Petites morts à Sonagachi

Social - Corruption - Urbain MAJ lundi 24 mars 2025

Note accordée au livre: 4 sur 5

Grand format
Inédit

Tout public

Prix: 23,5 €

Rijula Das
A Death in Shonagacchi - 2021
Traduit de l'anglais (Inde) par Lise Garond
Paris : Le Seuil, mars 2025
376 p. ; 23 x 15 cm
ISBN 978-2-02-150727-0
Coll. "Cadre noir"

Calcutta Noir

Le titre français du roman de Rijula Death est bien plus explicite. En effet, la petite mort peut faire référence à une mort sans importance, et c'est le cas, puisque le crime qui ouvre presque le livre est celui d'une prostituée sans importance, un crime horrible mais qui ne semble pas concerner grand monde, mis à part ceux qui devront nettoyer la chambre de la victime, dans son bordel.
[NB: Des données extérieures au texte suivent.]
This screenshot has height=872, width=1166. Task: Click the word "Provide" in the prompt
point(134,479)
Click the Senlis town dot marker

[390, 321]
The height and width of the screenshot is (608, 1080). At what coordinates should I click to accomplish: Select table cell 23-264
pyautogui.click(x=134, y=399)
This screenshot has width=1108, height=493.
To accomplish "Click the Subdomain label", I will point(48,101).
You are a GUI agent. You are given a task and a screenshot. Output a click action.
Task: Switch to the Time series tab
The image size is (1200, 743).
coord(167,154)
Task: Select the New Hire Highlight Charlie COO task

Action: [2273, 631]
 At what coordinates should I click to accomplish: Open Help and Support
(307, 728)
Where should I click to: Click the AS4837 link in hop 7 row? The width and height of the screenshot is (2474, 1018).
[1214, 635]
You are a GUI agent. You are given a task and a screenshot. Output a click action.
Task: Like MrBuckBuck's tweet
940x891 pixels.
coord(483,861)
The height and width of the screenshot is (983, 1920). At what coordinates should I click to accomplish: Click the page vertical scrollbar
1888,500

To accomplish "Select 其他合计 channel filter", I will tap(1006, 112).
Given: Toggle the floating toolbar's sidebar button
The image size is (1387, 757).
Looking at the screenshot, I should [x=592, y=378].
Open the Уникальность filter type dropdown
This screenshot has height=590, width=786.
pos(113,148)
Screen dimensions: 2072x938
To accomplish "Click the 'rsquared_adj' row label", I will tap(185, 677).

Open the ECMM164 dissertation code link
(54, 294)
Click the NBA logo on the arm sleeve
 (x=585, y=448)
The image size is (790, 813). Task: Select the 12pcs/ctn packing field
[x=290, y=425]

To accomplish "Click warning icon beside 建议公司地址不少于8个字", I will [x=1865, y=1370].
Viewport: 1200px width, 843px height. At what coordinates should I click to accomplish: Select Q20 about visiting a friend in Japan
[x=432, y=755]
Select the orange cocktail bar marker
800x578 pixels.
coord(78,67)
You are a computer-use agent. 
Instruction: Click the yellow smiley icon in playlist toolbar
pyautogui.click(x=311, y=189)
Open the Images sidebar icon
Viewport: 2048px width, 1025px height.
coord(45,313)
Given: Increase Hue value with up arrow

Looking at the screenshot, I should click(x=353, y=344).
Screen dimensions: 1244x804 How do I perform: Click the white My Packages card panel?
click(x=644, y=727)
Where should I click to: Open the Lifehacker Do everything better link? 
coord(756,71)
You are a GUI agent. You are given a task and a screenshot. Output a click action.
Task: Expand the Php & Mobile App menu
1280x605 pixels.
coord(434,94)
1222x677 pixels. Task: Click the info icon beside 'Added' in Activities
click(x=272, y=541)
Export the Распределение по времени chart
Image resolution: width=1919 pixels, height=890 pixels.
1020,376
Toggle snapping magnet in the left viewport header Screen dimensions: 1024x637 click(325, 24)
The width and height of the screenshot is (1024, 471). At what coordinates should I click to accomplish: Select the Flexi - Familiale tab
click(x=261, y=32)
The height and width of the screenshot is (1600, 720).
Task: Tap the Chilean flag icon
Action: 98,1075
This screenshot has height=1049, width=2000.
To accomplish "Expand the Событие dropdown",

Mais c'est aussi une référence évidente à l'orgasme masculin et c'est alors la petite mort qu'elle est censée provoquer, celle que viennent rechercher les clients du quartier de Sonagachi (lui aussi cité dans le titre). Parmi ces clients, un écrivain de récits érotiques qui vit chichement mais est tombé amoureux d'une autre prostituée, Lalee, voisine de chambre de la victime. Cela l'obligera même à fuir le bordel lorsque le sang coulera sous la porte jusqu'à la chambre où il se trouve. Pour Lalee, c'est presqu'inespéré car la mort de sa voisine lui vaut une "promotion". Elle peut devenir l'escort en vogue, la "vitrine" du bordel. C'est du moins ce qui lui propose sa patronne qui l'envoie dans un hôtel pour rencontrer un bon client afin de voir si elle fait l'affaire. Mais Lalee est un peu troublée car sa patronne vient aussi d'acheter deux jumelles pré-pubères qui pourraient devenir de nouvelles attractions intéressantes. Et pendant ce temps, le commissaire de police du quartier essaie d'en faire le moins possible d'une part parce que les pots-de-vin dans le quartier, c'est une partie de son salaire et, d'autre part, si l'on arrête l'assassin, on va découvrir que c'est un riche pervers et les répercussions seront encore pires pour lui...

La littérature policière en provenance d'Inde est assez rare dans nos contrées (même si là, nous sommes face à une Indienne plutôt internationale) et sa description du quartier des bordels à Calcutta, avec ses souteneurs, ses maisons closes qui achètent des enfants de la campagne, qui corrompent (facilement) la police, les ONG qui tentent de lutter contre ces trafics d'êtres humains, est un dépaysement assuré. Les personnages centraux sont justement une prostituée qui après des débuts classiques pourrait "monter en gamme" (ce qui l'intéresse) et un client naïf qui entretient une relation complexe avec elle (compliqué sans doute par le fait qu'il est visiblement masochiste). Le récit évoque la mort et les derniers chapitres permettront de découvrir la vérité autour de cette mort. Mais le roman de Rijula Das ne centre pas son intrigue sur l'assassinat, mais plutôt sur les vies de ses personnages qui tournent autour (le client, la prostituée, le commissaire, un souteneur, la présidente de l'association caritative) pour décrire la vie à Calcutta à travers la volonté de vivre ou de survivre de certains habitants déclassés. Si l'on apprécie ce côté documentaire, au sein d'une intrigue menée avec soin, on appréciera ce roman, plus ancré dans le réalisme que dans le noir stricto sensu.

Citation

Il y a des gens qui veulent que les femmes restent là où elles sont, qu'elles continuent à être battues, à être assassinées, à être sexuellement exploitées. Il y a des gens pour qui jouer le rôle du sauveur est plus important que de sauver qui que ce soit.